> **TASK DATA**
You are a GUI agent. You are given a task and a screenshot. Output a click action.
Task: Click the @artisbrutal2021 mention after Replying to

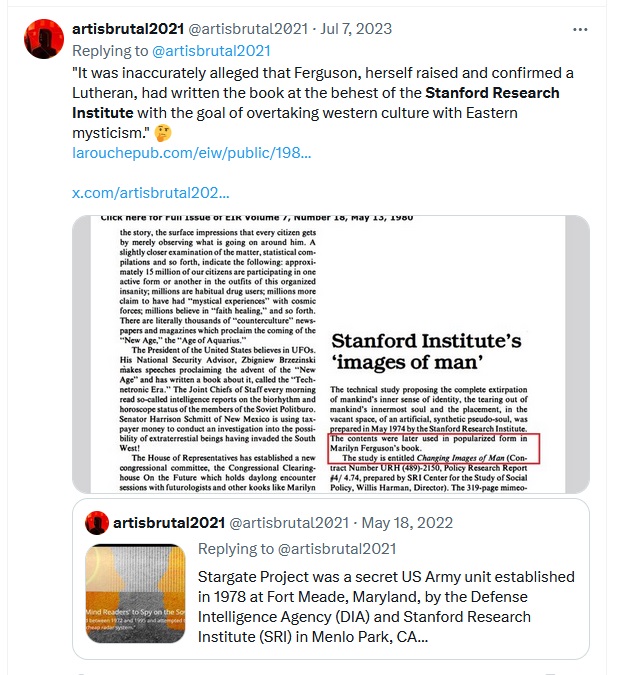point(211,51)
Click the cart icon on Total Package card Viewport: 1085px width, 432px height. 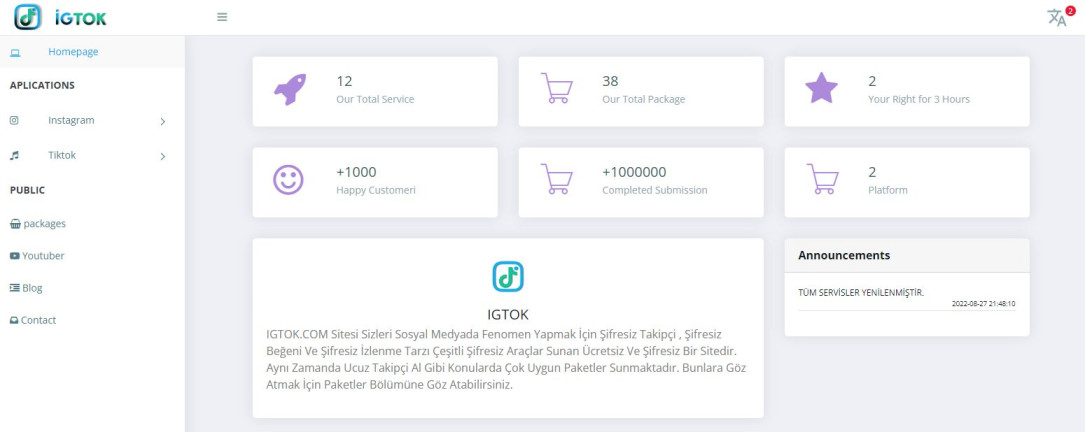coord(556,89)
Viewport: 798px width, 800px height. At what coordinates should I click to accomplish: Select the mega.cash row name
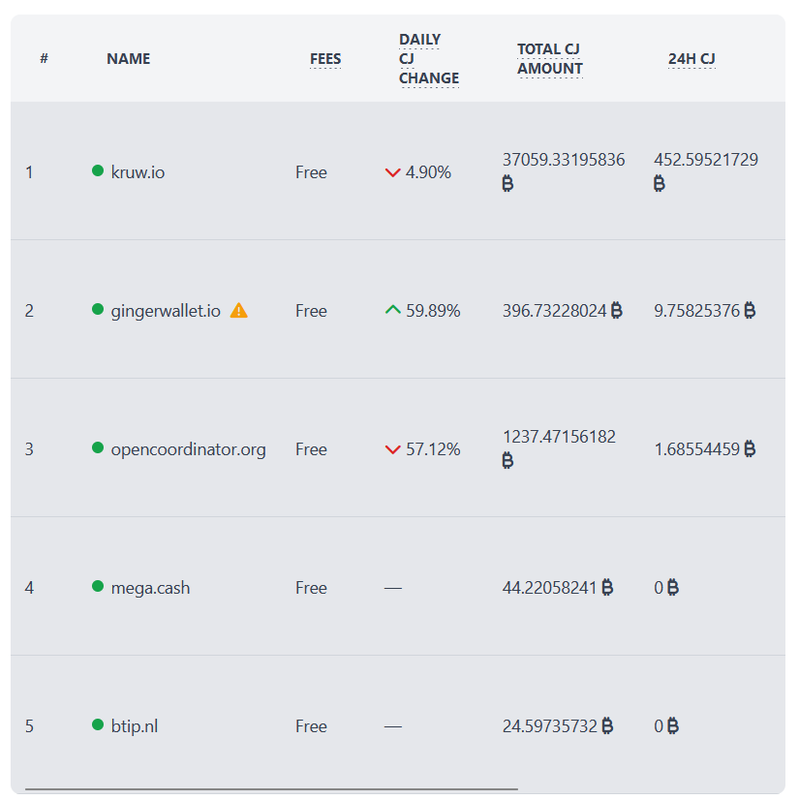pos(151,588)
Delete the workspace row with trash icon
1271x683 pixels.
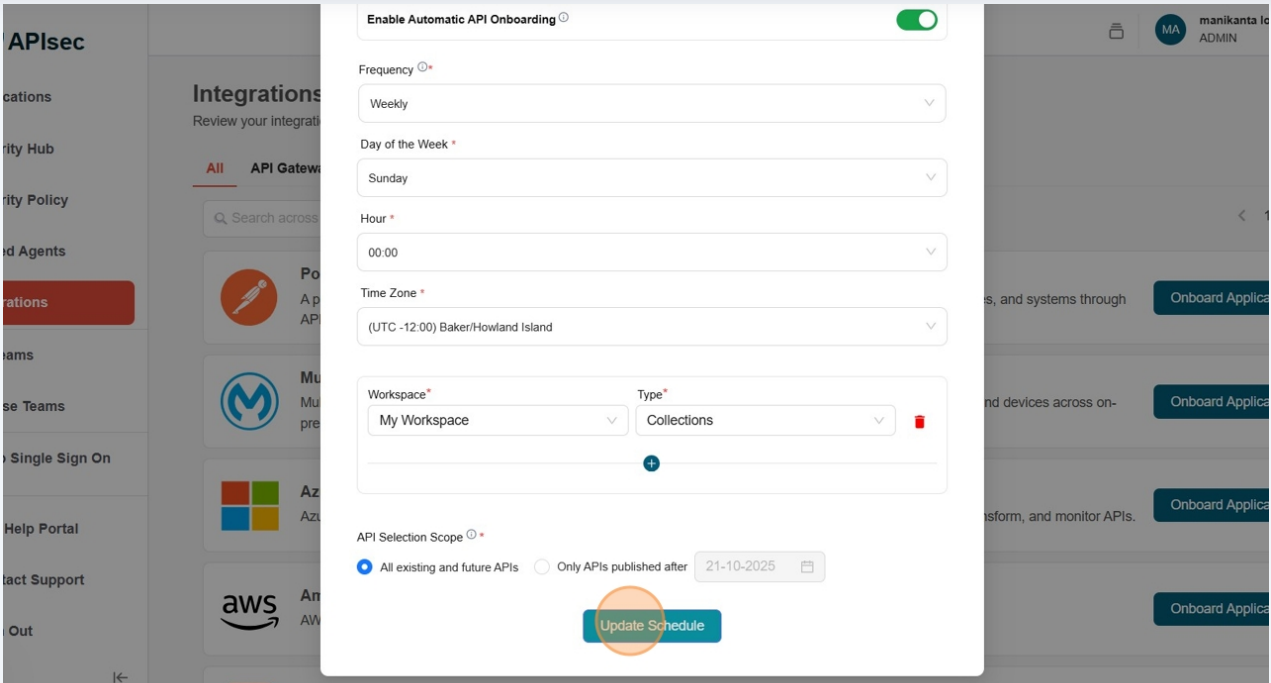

> **WHAT TO DO**
Set down the listing above exactly, starting at the line containing "Delete the workspace row with trash icon" and ending at the close of the listing, with both ends included. Leave the pictures out.

> **EXERCISE OUTPUT**
Delete the workspace row with trash icon
1271x683 pixels.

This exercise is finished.